> Text passage:
American artillery arrives, the Brits begin to fear

An encircling maneuver begins

The charge of the Turd brigade

Faced with an overwhelming force the British retreat

In the end I had 26 lanterns lit making this the biggest light up I've ever had. This is something under half the lanterns I own although a large proportion of the lanterns I consider light-able. After lighting we cooked some popcorn on my Optimus Hiker stove and enjoyed some Mt Gay "Extra Old" rum we'd brought back from Barbados. That rum is smooth and drinks more like bourbon than rum which isn't terribly surprising considering its aged in bourbon barrels.

I should also point out that this was the number of lanterns I could light without adding fuel although I did refuel the Vapalux from the British contingent at one point. One of my goals in this project was to run some of these lanterns out of fuel which actually worked out pretty well, we had several dead soldiers by the end of the evening.

Friday, July 10, 2015

ICCC Convention 2015!

Yup, another International Coleman Collectors Club convention, this year in Walnut Creek, Ohio. This is Amish country, hilly, south central Ohio. Its a strange land I tell you, the roads are narrow, they twist around, they're full of Amish folk in buggies and the speed limit is 55mph!

As always the convention was interesting but the camp ground was where its at. A couple quick shots:


Ryan warming water for the ladies. Thats his Peak 1 stove but my Optimus hiking pot and pickup. That pot got worked a lot over the weekend and is terrific, actually the combo of Peak 1 and Optimus pot work really well together and boil water super quick.


Bugs love to find their way into lanterns and die.


This is the second of two light ups, I don't remember why but we couldn't get our act together to make it to the first one. The layout looks weird from this angle but the other way up it would be a kero-lite lantern. There weren't all that many lanterns, maybe 50-60 but I didn't count or hear a number.


The light up was at the convention hotel which made for good viewing stations.


For me this was the big deal of the whole convention. Greg had this hollow wire setup with 5 or 6 lamp heads attached to it all running off one tank. Back around the turn of the 20th century these hollow wire systems would be in people's houses with 1/8" copper tubes running through the walls of the house. The thing is that the fixtures are all torch-lite so you'd have to preheat the fixture to get it lit, if you didn't preheat enough or the generator was dirty or whatever you'd have burning balls of gasoline falling on the floor of your house. Sounds exciting right?

The last and probably most important piece of news is that after a close vote Angie and I were chosen to host the 2017 ICCC convention here in Winchendon, MA. In the weeks since the convention I've been scrambling to lock down a location, we're still kind of up in the air about that for now, I'll let you know when I've got something firmed up. Right now it looks like we'll be sending campers to Lake Dennison and Otter River state parks and hotel folks to the Colonial Hotel in Gardner, MA or the Woodbound Inn in Rindge, NH. Not sure yet which will be the better hotel, it depends on where the convention actually ends up, as I say I'll let you know when I know.

> Available data:
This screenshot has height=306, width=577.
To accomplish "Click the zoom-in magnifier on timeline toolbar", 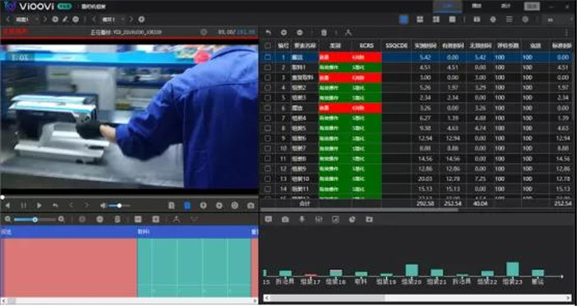I will click(62, 220).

> What to work on:
According to the lantern blog post, how many lanterns were lit in the writer's biggest light up? You can set the material aside; it isn't needed.

> Result of this task:
26